--- Dataset extract ---

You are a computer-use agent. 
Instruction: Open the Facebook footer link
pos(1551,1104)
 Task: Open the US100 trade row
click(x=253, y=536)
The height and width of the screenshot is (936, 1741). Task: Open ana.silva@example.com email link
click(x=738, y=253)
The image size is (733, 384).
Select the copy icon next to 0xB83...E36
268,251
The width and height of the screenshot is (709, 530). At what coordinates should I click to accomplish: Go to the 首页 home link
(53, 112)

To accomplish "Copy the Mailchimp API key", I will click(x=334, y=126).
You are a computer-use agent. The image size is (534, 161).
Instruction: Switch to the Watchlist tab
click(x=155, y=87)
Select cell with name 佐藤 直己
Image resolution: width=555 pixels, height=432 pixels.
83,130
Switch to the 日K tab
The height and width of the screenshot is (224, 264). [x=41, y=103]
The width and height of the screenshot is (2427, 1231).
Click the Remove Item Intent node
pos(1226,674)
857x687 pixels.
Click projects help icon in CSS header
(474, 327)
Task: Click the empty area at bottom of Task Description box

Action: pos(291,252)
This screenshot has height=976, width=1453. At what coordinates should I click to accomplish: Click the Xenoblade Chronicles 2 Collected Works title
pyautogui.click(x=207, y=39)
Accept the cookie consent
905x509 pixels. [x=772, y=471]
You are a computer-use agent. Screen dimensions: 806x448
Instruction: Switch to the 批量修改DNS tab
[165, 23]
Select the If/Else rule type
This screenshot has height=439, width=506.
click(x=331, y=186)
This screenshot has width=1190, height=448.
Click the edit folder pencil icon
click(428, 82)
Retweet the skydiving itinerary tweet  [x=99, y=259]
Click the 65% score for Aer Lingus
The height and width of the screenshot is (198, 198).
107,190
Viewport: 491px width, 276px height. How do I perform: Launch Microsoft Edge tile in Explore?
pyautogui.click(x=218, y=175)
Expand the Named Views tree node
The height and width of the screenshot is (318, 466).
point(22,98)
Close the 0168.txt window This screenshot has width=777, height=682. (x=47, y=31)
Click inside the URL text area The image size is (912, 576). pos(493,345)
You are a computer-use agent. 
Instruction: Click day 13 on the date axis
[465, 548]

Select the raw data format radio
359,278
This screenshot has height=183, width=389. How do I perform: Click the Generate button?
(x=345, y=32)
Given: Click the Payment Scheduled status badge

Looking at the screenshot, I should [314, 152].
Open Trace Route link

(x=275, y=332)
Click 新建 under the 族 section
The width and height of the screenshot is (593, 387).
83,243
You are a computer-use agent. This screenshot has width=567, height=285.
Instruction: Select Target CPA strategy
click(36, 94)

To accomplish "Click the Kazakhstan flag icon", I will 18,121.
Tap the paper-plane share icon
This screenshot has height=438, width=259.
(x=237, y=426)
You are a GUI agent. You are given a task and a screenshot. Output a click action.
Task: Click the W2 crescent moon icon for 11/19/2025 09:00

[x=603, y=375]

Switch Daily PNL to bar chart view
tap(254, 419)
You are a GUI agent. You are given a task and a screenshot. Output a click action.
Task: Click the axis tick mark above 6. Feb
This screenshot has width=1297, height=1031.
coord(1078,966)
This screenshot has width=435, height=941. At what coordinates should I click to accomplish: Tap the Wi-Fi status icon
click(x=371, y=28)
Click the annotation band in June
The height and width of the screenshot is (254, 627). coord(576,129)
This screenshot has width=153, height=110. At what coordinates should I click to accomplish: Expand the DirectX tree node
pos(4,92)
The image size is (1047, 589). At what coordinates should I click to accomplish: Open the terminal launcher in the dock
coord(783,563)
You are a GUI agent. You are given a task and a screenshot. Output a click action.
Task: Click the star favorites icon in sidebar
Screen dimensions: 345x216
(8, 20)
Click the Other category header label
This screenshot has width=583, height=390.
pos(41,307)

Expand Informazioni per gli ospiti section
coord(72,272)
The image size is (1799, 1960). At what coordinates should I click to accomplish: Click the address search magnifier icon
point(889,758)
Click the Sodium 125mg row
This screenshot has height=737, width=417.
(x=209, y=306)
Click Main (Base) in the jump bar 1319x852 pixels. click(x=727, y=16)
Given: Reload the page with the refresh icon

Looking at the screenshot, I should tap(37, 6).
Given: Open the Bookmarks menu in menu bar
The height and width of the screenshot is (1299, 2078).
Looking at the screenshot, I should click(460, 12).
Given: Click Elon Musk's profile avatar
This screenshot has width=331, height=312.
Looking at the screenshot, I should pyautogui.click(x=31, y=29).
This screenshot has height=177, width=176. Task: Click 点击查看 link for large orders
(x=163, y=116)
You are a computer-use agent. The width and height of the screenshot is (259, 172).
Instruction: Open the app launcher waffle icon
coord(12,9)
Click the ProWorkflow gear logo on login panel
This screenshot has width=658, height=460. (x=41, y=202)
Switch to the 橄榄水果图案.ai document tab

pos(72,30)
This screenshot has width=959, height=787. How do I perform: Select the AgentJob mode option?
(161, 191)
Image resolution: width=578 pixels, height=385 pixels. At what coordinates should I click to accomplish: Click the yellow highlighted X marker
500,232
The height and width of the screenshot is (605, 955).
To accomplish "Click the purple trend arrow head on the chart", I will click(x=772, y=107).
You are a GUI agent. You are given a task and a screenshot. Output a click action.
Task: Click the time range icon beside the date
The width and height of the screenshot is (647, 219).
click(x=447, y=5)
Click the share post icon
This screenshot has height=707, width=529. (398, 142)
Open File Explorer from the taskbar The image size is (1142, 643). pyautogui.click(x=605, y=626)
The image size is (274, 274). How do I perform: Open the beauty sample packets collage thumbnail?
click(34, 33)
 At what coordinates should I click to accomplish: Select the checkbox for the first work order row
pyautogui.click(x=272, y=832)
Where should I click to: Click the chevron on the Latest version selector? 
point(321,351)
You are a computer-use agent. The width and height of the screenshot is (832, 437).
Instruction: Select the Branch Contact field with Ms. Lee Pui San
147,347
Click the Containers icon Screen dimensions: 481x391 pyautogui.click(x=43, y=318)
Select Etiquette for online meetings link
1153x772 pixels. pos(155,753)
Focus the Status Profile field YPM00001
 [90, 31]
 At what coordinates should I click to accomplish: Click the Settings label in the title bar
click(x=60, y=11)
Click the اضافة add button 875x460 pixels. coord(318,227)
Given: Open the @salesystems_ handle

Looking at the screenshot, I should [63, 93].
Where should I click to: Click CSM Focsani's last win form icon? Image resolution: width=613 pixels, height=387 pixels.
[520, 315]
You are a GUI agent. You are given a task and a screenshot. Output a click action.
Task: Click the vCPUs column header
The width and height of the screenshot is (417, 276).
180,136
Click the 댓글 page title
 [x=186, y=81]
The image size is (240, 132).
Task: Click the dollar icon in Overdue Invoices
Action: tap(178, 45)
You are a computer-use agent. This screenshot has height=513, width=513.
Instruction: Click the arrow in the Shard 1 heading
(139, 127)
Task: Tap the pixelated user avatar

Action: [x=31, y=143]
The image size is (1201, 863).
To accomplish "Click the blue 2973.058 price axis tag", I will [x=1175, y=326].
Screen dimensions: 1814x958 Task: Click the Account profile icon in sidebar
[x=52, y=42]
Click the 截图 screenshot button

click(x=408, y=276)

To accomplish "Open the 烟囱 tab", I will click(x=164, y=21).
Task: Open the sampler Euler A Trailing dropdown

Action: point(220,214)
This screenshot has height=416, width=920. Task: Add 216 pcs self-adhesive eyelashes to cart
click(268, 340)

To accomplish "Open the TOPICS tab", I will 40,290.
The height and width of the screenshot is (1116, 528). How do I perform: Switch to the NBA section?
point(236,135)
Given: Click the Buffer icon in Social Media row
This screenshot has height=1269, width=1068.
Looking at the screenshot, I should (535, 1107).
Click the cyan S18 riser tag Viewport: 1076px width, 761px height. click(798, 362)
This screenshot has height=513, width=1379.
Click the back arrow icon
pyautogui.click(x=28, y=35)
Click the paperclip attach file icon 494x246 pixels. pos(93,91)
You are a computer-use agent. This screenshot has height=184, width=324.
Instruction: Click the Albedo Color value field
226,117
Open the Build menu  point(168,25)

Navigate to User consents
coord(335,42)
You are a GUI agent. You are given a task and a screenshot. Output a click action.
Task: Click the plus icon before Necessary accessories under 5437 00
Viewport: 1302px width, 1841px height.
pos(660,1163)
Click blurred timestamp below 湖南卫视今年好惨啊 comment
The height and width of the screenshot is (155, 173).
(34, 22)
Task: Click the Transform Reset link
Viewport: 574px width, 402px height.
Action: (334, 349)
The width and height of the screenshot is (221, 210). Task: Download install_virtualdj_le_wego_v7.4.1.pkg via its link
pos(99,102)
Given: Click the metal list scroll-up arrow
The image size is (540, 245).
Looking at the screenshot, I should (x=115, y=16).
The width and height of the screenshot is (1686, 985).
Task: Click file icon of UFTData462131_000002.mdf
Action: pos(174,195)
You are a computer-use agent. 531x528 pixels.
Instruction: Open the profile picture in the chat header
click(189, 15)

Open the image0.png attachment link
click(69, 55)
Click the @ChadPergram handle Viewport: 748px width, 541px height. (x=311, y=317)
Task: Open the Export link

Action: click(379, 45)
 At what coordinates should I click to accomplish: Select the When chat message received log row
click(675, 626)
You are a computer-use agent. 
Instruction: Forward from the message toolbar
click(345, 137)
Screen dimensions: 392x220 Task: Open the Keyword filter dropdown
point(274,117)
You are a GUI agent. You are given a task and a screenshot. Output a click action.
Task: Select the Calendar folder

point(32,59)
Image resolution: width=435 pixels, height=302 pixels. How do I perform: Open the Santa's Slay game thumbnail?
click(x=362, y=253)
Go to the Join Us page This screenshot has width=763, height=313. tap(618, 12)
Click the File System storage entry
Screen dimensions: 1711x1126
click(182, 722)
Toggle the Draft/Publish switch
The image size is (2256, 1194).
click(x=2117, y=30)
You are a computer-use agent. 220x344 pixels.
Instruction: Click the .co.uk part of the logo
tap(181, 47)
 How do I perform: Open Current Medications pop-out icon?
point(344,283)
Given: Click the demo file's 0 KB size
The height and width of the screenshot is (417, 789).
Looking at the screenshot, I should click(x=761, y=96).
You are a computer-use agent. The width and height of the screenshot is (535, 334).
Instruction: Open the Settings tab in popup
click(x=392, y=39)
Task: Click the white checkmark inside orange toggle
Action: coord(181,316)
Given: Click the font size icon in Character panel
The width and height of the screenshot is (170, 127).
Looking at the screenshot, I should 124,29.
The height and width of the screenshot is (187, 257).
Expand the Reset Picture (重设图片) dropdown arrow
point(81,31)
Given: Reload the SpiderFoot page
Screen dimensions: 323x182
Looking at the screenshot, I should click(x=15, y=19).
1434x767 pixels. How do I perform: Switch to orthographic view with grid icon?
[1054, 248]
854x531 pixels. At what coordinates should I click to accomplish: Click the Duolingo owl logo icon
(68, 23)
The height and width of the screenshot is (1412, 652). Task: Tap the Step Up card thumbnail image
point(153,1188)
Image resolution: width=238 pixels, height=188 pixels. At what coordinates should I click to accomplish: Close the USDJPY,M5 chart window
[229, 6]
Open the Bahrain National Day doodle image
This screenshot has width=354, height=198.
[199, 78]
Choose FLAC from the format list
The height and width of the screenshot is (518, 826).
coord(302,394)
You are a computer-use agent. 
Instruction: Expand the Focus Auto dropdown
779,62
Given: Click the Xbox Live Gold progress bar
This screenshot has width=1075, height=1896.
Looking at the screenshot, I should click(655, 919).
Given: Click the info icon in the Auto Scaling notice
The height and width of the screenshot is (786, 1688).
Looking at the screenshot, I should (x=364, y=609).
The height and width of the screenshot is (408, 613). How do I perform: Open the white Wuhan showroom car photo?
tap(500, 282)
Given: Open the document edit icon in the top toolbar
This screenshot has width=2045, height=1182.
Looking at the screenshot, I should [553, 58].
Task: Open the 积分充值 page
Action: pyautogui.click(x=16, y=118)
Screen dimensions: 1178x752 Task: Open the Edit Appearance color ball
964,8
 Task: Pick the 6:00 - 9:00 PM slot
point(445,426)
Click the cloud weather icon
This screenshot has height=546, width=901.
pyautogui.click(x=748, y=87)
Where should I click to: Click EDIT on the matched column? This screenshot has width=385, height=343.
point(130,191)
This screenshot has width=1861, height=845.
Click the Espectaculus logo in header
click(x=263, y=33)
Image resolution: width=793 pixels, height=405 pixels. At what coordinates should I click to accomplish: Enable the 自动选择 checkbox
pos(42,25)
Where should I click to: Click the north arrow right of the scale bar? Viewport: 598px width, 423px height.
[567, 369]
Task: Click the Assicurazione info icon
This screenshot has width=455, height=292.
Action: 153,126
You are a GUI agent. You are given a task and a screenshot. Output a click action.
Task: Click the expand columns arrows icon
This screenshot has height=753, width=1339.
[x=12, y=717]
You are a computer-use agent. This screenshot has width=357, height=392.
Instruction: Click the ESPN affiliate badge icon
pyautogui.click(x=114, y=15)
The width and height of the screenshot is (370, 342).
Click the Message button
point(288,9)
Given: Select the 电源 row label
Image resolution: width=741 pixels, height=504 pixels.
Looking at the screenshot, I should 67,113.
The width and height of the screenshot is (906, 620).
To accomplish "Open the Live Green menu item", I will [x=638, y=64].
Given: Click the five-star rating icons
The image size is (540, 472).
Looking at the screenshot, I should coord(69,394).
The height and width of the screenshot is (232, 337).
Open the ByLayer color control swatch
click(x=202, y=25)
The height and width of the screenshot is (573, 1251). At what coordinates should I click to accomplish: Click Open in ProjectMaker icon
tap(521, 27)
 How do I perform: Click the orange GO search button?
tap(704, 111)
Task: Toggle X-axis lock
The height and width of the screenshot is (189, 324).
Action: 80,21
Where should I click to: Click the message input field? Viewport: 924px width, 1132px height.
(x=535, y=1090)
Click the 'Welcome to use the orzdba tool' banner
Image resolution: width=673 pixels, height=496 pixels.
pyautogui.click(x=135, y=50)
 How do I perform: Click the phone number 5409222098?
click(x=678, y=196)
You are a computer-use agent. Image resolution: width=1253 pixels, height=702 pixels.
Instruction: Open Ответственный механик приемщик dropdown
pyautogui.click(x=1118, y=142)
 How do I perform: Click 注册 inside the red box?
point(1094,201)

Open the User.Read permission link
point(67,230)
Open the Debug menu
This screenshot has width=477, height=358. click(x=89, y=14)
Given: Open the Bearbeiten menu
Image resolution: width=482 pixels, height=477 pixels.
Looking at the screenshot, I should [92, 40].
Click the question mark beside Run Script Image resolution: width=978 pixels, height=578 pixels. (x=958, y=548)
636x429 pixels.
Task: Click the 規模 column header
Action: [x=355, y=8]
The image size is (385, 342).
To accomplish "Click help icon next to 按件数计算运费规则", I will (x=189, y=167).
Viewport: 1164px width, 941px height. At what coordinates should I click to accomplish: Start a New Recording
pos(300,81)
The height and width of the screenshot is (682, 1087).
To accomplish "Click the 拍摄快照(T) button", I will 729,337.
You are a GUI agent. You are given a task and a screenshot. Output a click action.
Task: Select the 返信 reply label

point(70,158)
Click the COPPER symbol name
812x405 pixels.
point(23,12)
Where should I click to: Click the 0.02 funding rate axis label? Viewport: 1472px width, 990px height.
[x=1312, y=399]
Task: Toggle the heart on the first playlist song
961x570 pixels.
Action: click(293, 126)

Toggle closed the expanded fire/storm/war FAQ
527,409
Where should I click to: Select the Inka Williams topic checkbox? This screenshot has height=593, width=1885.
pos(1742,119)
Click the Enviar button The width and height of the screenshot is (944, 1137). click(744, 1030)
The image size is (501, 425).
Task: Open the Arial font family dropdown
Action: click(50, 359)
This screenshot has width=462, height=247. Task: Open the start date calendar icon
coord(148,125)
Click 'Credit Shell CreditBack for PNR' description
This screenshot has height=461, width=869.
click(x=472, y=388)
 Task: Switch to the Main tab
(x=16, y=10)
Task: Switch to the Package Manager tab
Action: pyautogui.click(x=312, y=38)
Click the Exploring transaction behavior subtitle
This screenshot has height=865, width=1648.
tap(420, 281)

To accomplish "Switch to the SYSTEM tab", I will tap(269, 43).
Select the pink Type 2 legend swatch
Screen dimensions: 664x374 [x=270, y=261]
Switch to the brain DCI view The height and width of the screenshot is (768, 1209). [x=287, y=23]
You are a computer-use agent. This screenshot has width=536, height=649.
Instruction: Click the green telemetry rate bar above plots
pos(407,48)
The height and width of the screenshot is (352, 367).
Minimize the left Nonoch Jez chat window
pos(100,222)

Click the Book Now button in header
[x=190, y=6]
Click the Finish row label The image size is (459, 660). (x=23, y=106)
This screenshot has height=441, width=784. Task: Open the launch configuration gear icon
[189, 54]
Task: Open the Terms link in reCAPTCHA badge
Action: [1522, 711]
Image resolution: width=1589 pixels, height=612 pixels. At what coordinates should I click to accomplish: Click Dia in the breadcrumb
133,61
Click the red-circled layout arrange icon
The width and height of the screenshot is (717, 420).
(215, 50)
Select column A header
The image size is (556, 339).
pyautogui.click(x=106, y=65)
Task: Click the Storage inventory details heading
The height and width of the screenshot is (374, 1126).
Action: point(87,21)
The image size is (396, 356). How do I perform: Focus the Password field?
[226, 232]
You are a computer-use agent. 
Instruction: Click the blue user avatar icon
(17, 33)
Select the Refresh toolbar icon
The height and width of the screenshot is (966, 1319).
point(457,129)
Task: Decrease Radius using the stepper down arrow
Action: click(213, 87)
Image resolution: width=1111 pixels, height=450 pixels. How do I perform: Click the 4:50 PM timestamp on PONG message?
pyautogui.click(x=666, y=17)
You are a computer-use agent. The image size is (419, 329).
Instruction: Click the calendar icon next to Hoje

---

Problem details:
Pull out each line above that contains the word "field", and list them in their original order.

Response for this exercise:
Instruction: Select the Branch Contact field with Ms. Lee Pui San
Focus the Status Profile field YPM00001
Instruction: Click the Albedo Color value field
Where should I click to: Click the message input field? Viewport: 924px width, 1132px height.
The image size is (396, 356). How do I perform: Focus the Password field?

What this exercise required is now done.